Serbia’s ambitious president, Aleksandar Vucic, has embraced Mr. Xi’s visions. Mr. Vucic was elected in May with a stated goal of bringing the Slavic nation of seven million people closer to the West.

He has vowed to transform a country that was once part of the Communist-ruled Yugoslavia into an attractive destination for foreign investment, after years of international sanctions for Serbia’s role in the Balkan Wars during the 1990s.

While China sets its eyes on the region, the European Union is still the most powerful force there, and the bloc’s projects are surging ahead. The styles of the two powers could not be more different.

For example, to prevent a new round of conflict in the Balkans, the Europeans drew up a plan in 2014 to connect old foes like Serbia and Albania with new highways and rail lines to speed travel and the flow of goods.

The initiative, known as the Berlin Process and championed by the German chancellor, Angela Merkel, is part of a broader European integration plan for the Balkan countries. The plan aims to align the countries’ national transport laws with those of the European Union and strengthen cooperation across contested Balkan borders.

At the last regional summit meeting, in July in Trieste, Italy, the participating countries — Albania, Bosnia and Herzegovina, Kosovo, Macedonia, Montenegro and Serbia, all seeking to join the European Union — also agreed to create a regional economic zone as part of an effort to consolidate a market of 20 million people.

But Balkan officials have long complained of a protracted bureaucratic process, taking as long as a year, for getting funds from Brussels for the work. Crucially, while Serbia’s president has embraced the initiative, Albania and Kosovo have political reservations, fearing that the infrastructure project and a common regional market would become a substitute for full membership in the European Union.

In Serbia’s case, its traditionally most generous patrons — Russia and European Union members such as Germany — have demanded that Belgrade alter its governing style in exchange for funds.

Brussels has stipulated a series of judicial, political and economic changes before Serbia can join the 28-member bloc.
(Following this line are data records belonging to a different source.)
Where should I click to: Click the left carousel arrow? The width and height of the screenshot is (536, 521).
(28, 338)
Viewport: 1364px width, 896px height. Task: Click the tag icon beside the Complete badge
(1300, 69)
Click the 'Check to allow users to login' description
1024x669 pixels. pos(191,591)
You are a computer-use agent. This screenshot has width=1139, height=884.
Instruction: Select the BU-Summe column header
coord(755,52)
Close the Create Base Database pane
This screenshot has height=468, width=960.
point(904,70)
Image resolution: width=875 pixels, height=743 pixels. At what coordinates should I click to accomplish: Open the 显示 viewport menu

And Russia, seeking to keep Serbia as far away from the West as possible, has promised weapons and energy at discount prices as a deterrent against NATO forces in Kosovo and Montenegro, which joined the alliance in May.

Russia also controls much of Serbia’s energy sector and has commanded considerable influence over successive leaders in Belgrade elected since the fall of the strongman Slobodan Milosevic in 2000.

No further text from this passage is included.